All that being said, I really enjoyed watching this one. This is one visually stunning movie.  For a film that has a lot of CGI, it is hard to tell in that it is done so magnificently.  I was especially blown away by the presentation of the city’s urban vastness.  It was incredible.  Scarlett Johansson received a lot of flak for being cast as the Major, but she does a great job portraying the emotionless human cyborg. This role is perfect for her as she proves that she is a sure fire action star. In fact, the only thing I could find wrong was that she blinked sometimes which the animated Major never did.  Scarlett looks beautiful as always.  She doesn’t get naked like the Major does in the anime for her invisibility cloak, but let’s just say her body is represented well in this one.  Pilou Asbaek is perfect for the role of the Major’s partner, Batou.  It was also great to see Takeshi Kitano and Ng Chin Han in their supporting roles as well.  The film’s story, while different, is still able to make you think about the same issues that are brought up in the original.  In my opinion, this is an acceptable compromise.  There is also some good action in here but not necessarily long sequences that would overwhelm anyone. 
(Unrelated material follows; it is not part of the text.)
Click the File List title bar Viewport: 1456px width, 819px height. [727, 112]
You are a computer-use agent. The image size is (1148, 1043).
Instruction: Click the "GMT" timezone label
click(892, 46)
With the movie season swinging into full gear, Ghost in the Shell delivers in entertainment value. Also, fans of anime should be excited knowing that the success of this movie could lead to more interesting reproductions that the American market might never have heard of.  Easily one of the better movies of the season, Ghost in the Shell offers a satisfying blend of science fiction thriller and action. You don’t need to watch the original to appreciate this as it works fine as a standalone while still paying homage to it’s animated predecessor.  Combining a solid story with breathtaking visuals, this is one movie that should be checked out on the big screen as soon as you get the chance.